Справедливо или несправедливо «парует бог», но наша мама была в самом деле моторная, под стать Степану: она могла прясть или вышивать и одновременно разучивать для спектакля в ликбезе «Наталку-Полтавку», печь хлеб, учить уроки и смотреть за детьми. Разумеется, при этом не обходилось без курьезов. Однажды она готовилась посадить хлеб и укачивала меня: качнет люльку ногой, пропоет какой-нибудь куплет и за тесто, качнет и… При этом, конечно, следит за огнем в печи, налаживает борщ… А гвоздь на матице — возьми и разогнись, мама хотела подхватить меня, да заляпала тестом. «Ну, тогда и досталось Николаю! — смеясь, рассказывает мама. — Два дня потом ходил как шелковый: и за вами смотрел, и по хозяйству брался. Потом забыл: опять ноги на спинку, дыми-ит… Ну, чистая Сонька, ха-ха-ха-ха», — смеется мама.
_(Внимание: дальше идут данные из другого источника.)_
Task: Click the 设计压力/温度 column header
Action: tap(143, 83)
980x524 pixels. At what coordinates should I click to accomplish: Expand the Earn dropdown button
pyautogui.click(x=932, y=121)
И видно было, как ей близко и дорого прошлое. Ей страшно еще и теперь за нас, но и радостно, что мы выросли, трое из пятерых. Радостно, что был отец, хотя она и хулит его. Радостно и горько: ей жаль отца, жаль Шуру и Лиду, что умерли совсем маленькими. Шура застыл на Жандармовке, в бригадном, вагончике, который приспособили под детские ясли, — спал над дырой от осколка; Лиду задушила скарлатина. Тоже в поле, на горе.
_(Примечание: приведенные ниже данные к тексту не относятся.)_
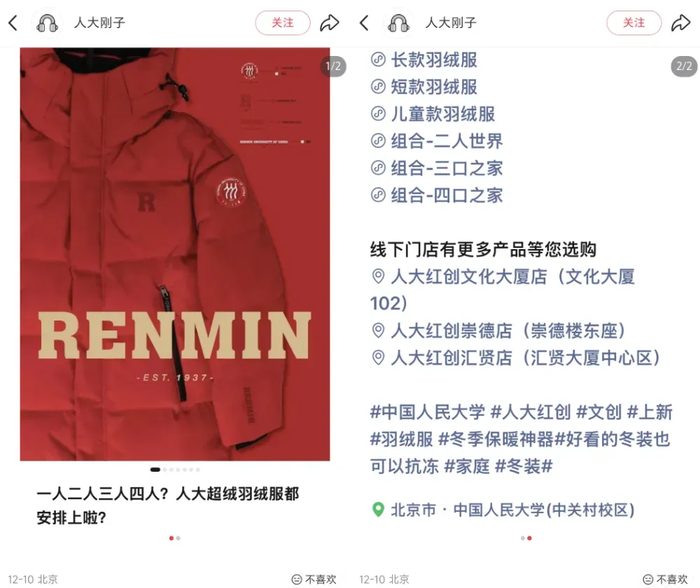This screenshot has width=700, height=588.
Task: Open 人大红创崇德店 location
Action: point(498,331)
Трудно было маме и надумала она взять для меня няньку, после того как я заболел в яслях воспалением легких. Но кого взять? На счастье, когда мама осталась дома со мной, к нашему двору подошла побирушка, девочка лет десяти-одиннадцати. Мама лепила как раз вареники, пригласила девочку и расплакалась, узнав, что отец ее умер в голодные годы и теперь она тем и живет, что просит, и еще кормит больную свою мать и меньшего брата. «Ты такая же несчастная, как и я! — заливалась слезами мама. (Она — с семи лет круглая сирота: мама ее умерла, отца убили, росла по людям). — Я возьму тебя к себе, вот за Ваней смотреть. А мы и маме твоей поможем». Девочка — звали ее Шурой — с радостью согласилась. Мама выкупала ее и обстирала, сшила ей новое платье, заплела в косы свои девичьи ленты…
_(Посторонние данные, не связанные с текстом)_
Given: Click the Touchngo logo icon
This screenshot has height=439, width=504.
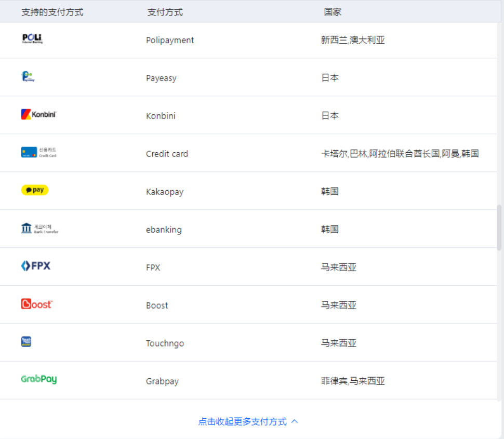Looking at the screenshot, I should click(26, 342).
Мне страшно повезло, что в няни попалась та девочка, Шура. И не только мне, а всему колхозу. По рассказам мамы и хуторян, это было удивительное создание, раскрывшееся на ласку и доброту всеми качествами своей чуткой, нежной и отзывчивой души. Черноглазая, с черными косами, она, говорят, просто расцвела у нас. Всегда чистенькая, нарядная, она поприбирает и в хате (я почему-то представляю, может, помню, как было у нас тогда: постели — в кружевных покрывалах, расшитые подушки заострены углами вверх, над ними — карточки под расшитыми украинскими рушниками), выкупает и нарядит меня… Едут на гору, в ясли: все мои ровесники — на днище мажары, а она меня на руках держит, — далеко видно красное одеяльце! Она помогала и няне ясельной: каждого обстирает, каждого выкупает, нарядит. Председатель распорядился начислять ей трудодни. Потом она вообще перешла в колхозные ясли — упросили женщины! — и мама не боялась за меня: раз там няня Шура, со мной ничего не случится. А она, няня Шура, все же выделяла меня. Приедут на стан, а она: «Тетя Катя! Тетя Катя! А наш Ваня лучше всех! Посмотрите: напы-ижился-а!»